## Work instructions
Set down, please, exactly the lines below that run from the line with "Powered by Shopify (939, 1266)" to the line with "Stationery (780, 630)", both lines included.
Content starts
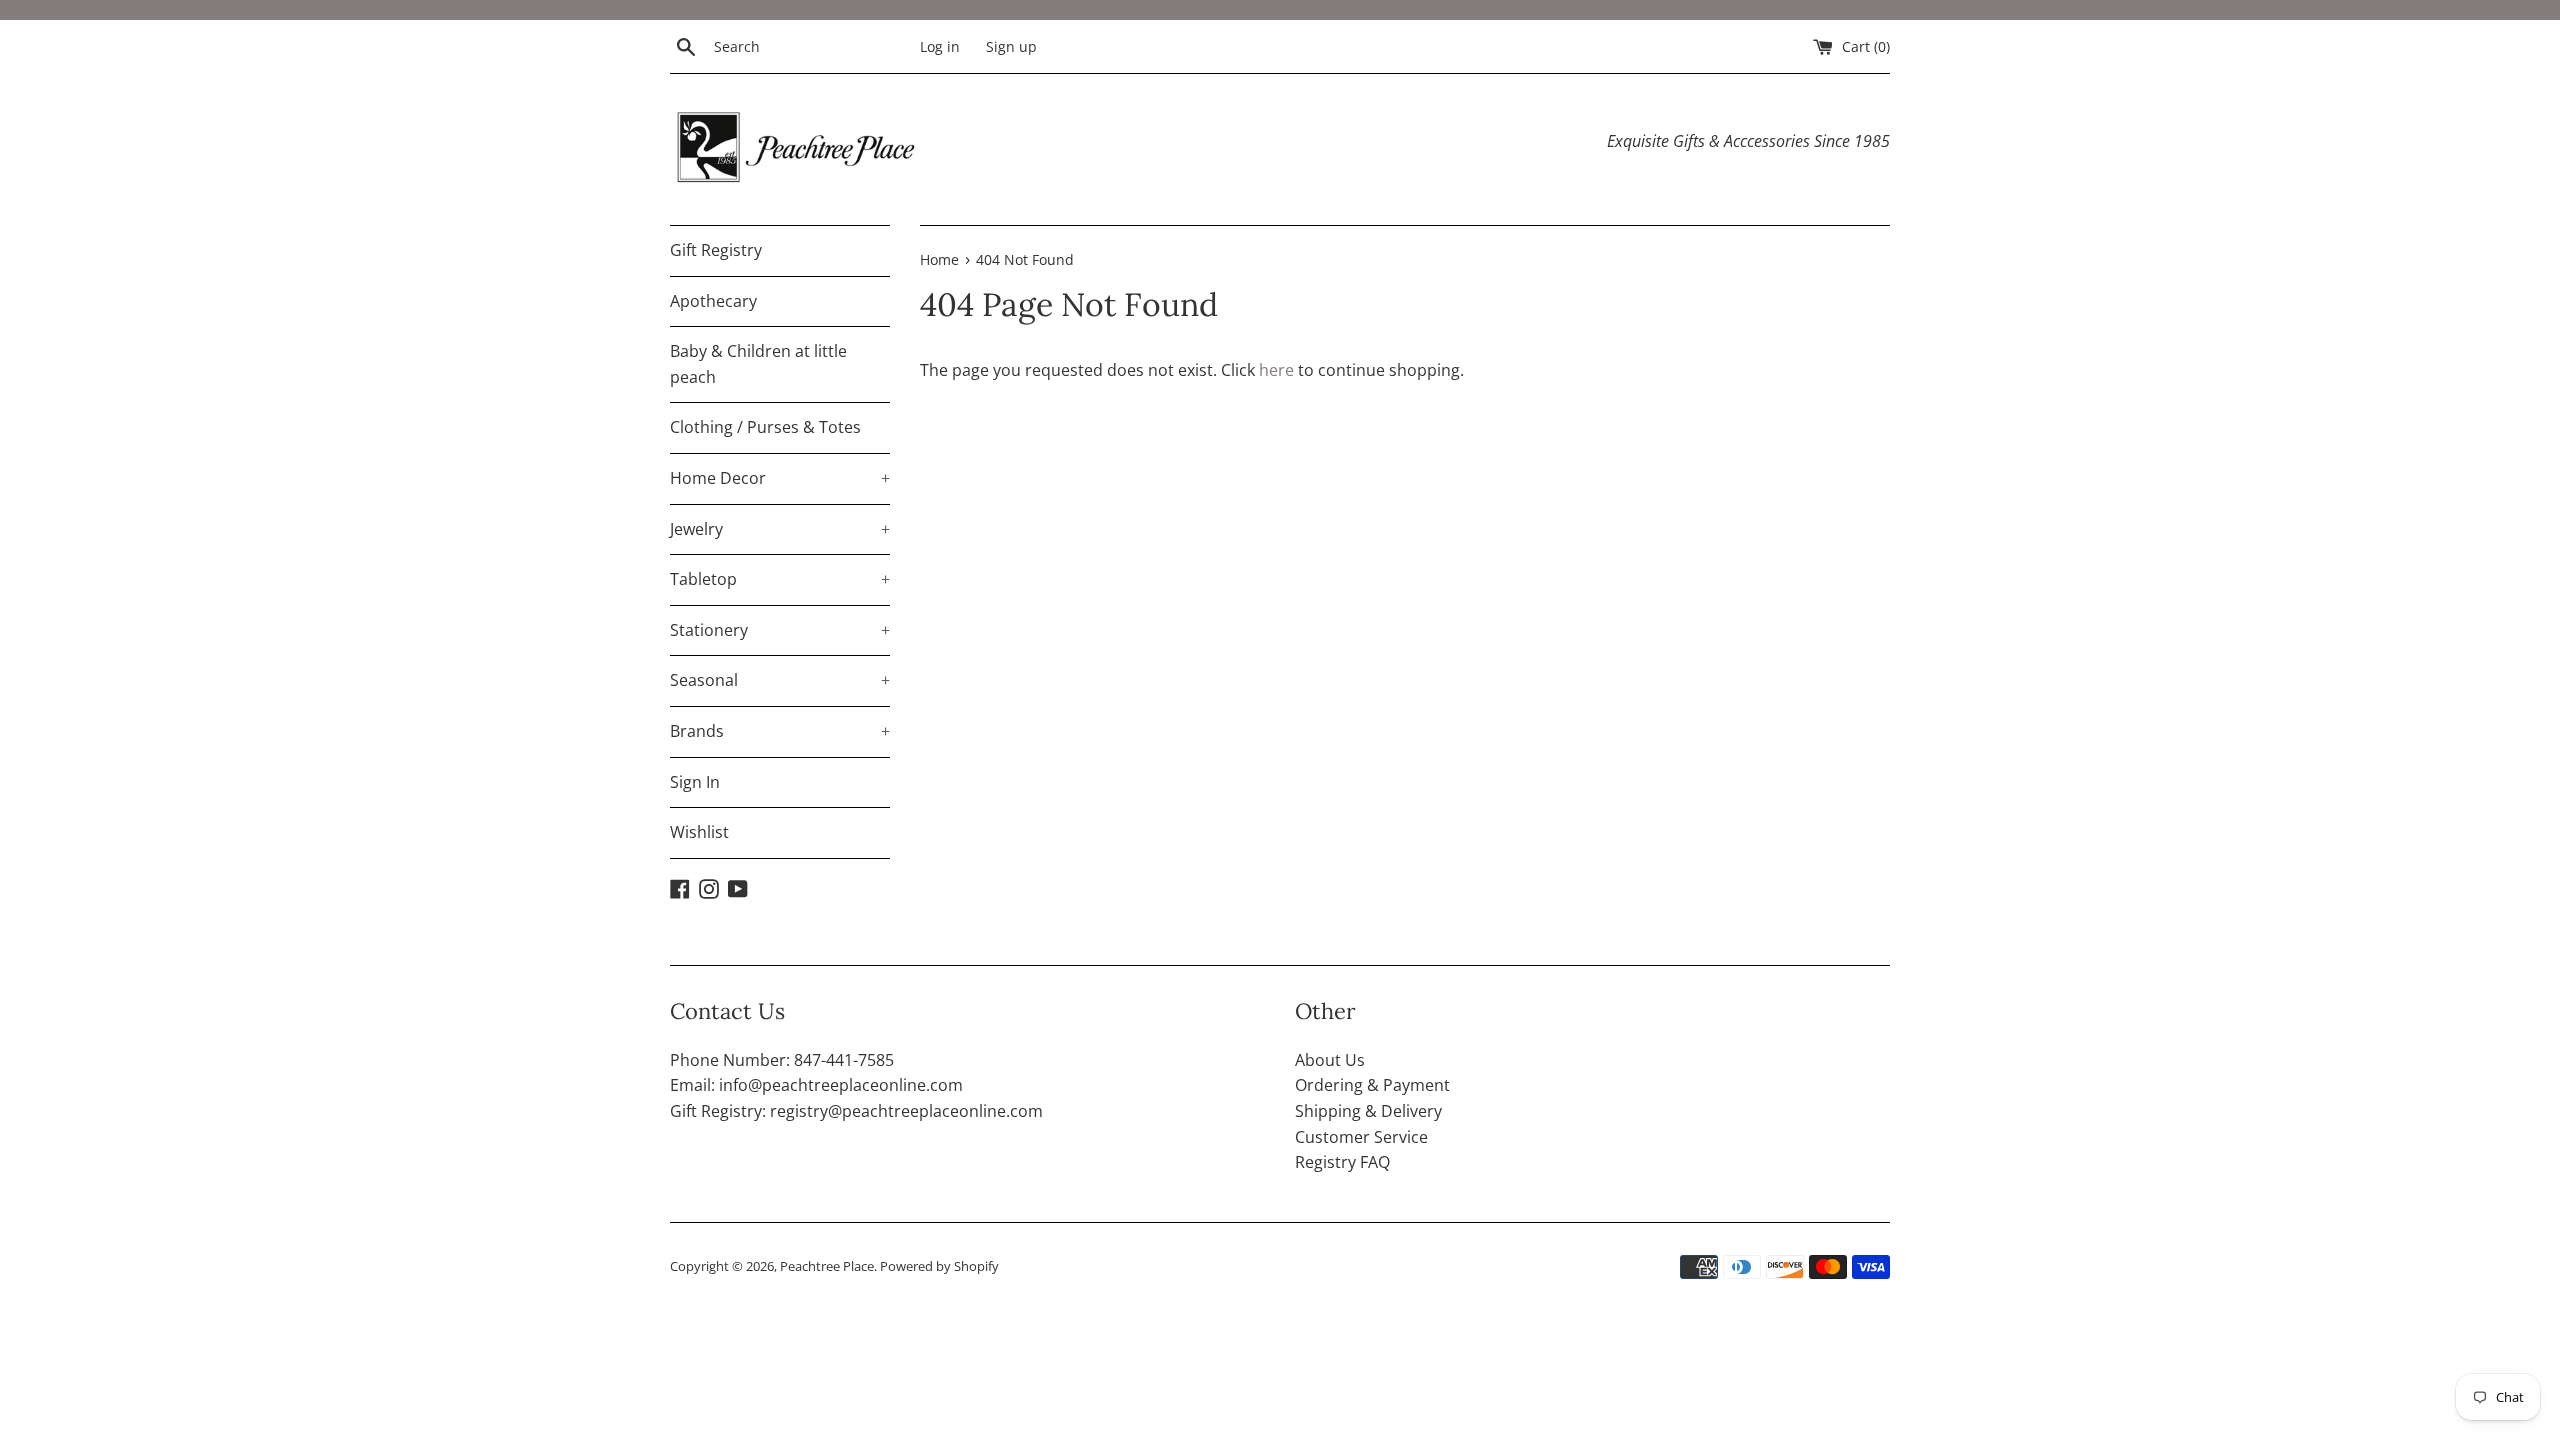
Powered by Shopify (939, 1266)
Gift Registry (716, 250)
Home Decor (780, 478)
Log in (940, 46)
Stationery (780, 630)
Content ends
Content starts
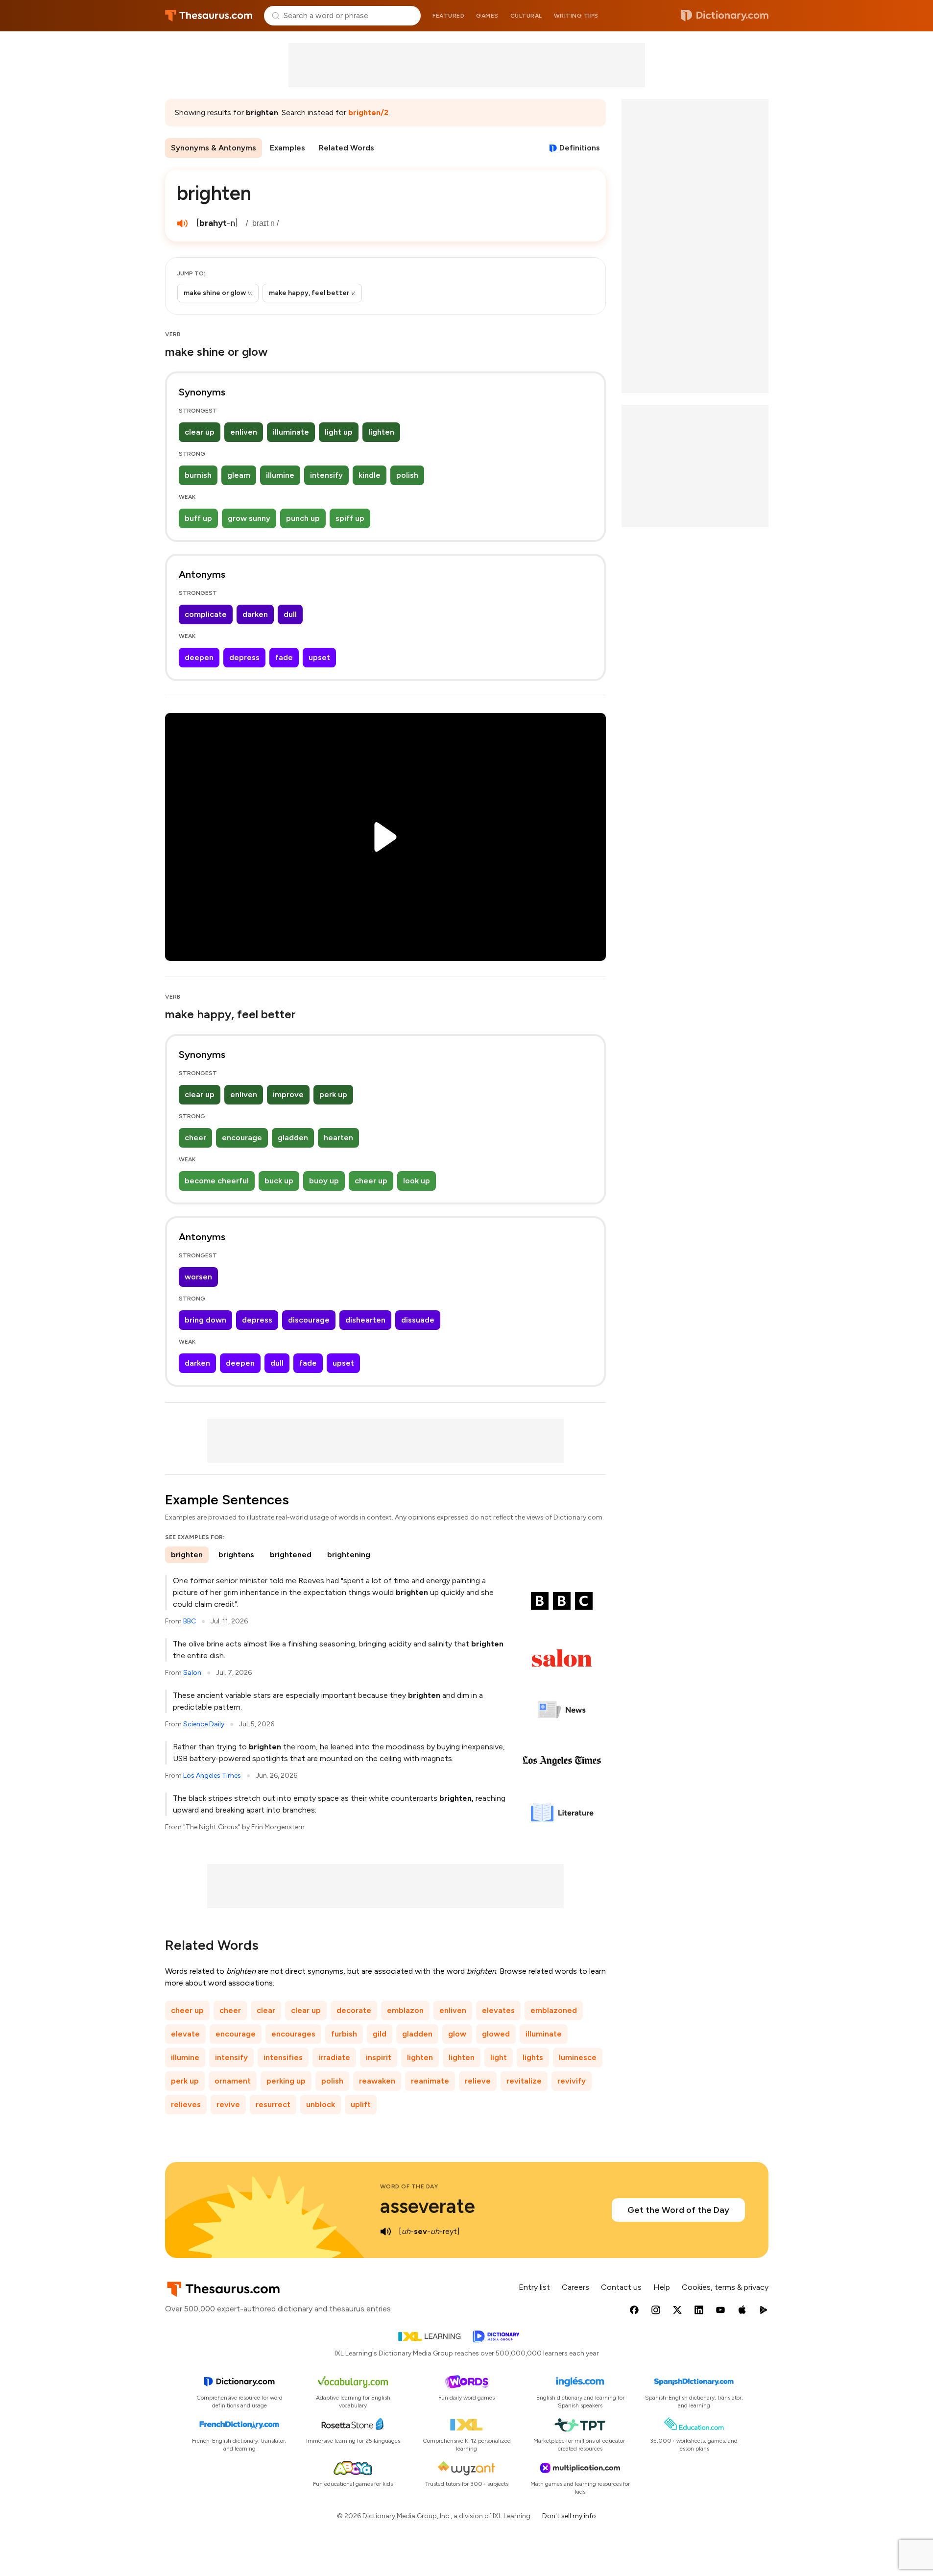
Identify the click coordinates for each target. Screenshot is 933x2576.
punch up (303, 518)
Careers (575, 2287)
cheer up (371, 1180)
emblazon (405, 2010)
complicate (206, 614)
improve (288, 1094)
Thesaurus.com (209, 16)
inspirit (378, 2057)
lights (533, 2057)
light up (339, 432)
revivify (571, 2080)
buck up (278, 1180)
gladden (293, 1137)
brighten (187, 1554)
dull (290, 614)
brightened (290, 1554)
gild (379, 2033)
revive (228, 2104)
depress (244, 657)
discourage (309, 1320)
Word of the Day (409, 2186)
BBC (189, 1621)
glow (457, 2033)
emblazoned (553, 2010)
Content ends
Content starts
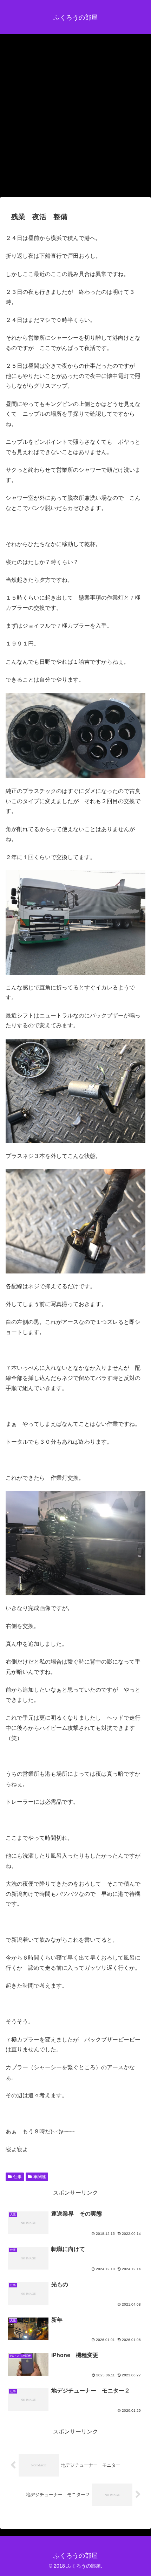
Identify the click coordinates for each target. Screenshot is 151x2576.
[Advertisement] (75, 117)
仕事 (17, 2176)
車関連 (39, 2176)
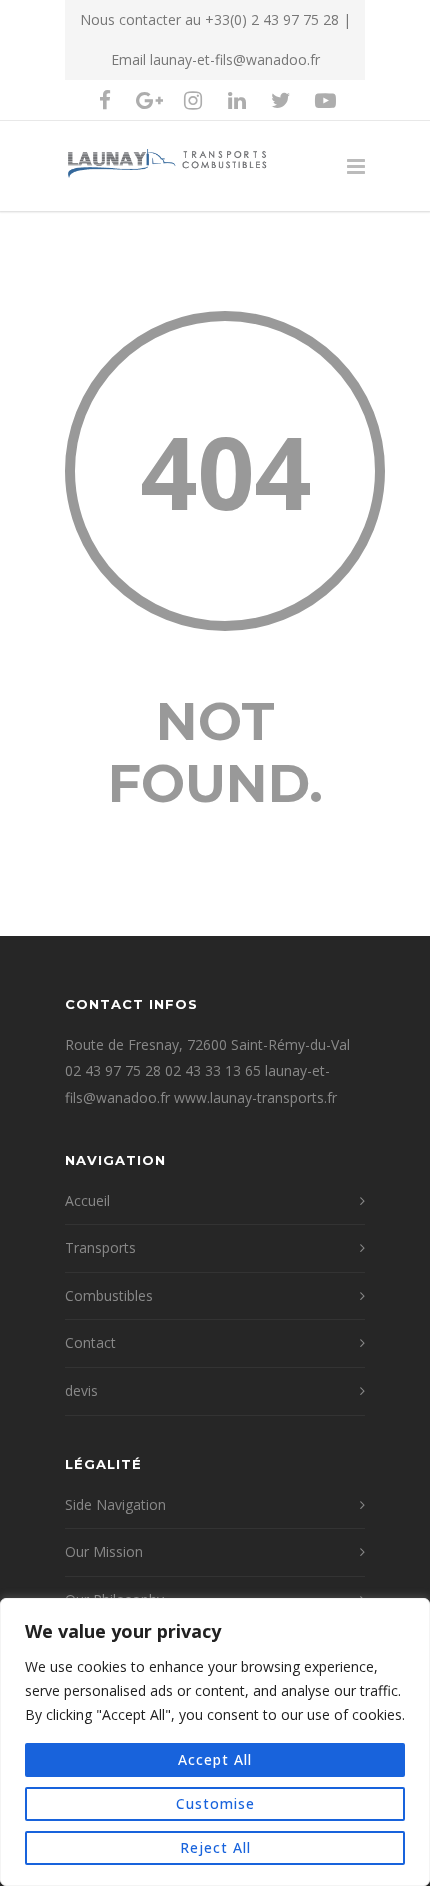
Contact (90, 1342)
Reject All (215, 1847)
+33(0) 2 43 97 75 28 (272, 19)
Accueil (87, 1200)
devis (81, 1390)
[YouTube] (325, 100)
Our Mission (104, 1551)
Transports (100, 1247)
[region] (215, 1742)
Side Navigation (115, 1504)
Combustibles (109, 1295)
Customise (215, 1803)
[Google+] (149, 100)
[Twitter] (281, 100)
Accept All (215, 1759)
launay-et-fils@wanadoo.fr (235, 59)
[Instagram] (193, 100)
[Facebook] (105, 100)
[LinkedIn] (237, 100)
Content ends
## Exercise response
Powered by Shopify (939, 1266)
Gift Registry (716, 250)
Home Decor (780, 478)
Log in (940, 46)
Stationery (780, 630)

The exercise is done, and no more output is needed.